Getting artifacts or weird images?

Use skip_mode=none to verify baseline quality
Switch to h2 or h3 (more conservative than adaptive)
Increase protect_first_steps and protect_last_steps
Some sampler+scheduler combos produce issues even without skipping

Not seeing speedup?

FSampler needs history to extrapolate - works best with 10+ steps

FAQ

Q: Does this work with LoRAs/ControlNet/IP-Adapter? A: Yes! FSampler sits between the scheduler and sampler, so it's transparent to conditioning.

Q: Will this work on SDXL Turbo / LCM? A: Potentially, but low-step models (<10 steps) won't benefit much since there's less history to extrapolate from. Use explicit skip indices for precise control with low step counts.

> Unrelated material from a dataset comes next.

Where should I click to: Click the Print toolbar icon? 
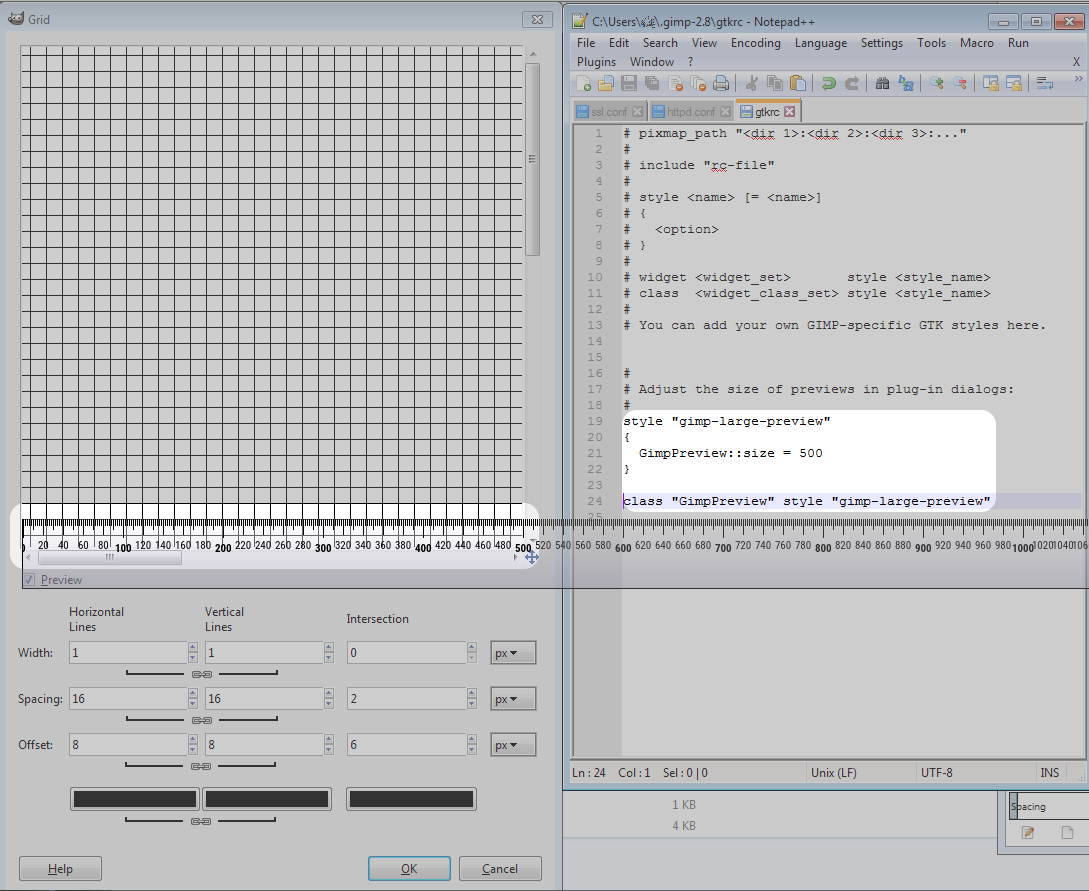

Q: Can I use this with custom schedulers? A: Yes, FSampler works with any scheduler that produces sigma values.

Q: How does this compare to other speedup methods? A: FSampler is complementary to:

Distillation (LCM, Turbo): Use both together
Quantization: Use both together
Dynamic CFG: Use both together
FSampler specifically reduces sampling steps, not model inference cost

Tested Models

Flux (tested on 2080ti with LoRAs, f8 and f16 models)
Wan2.2
Qwen

Testing and feedback welcome on other models!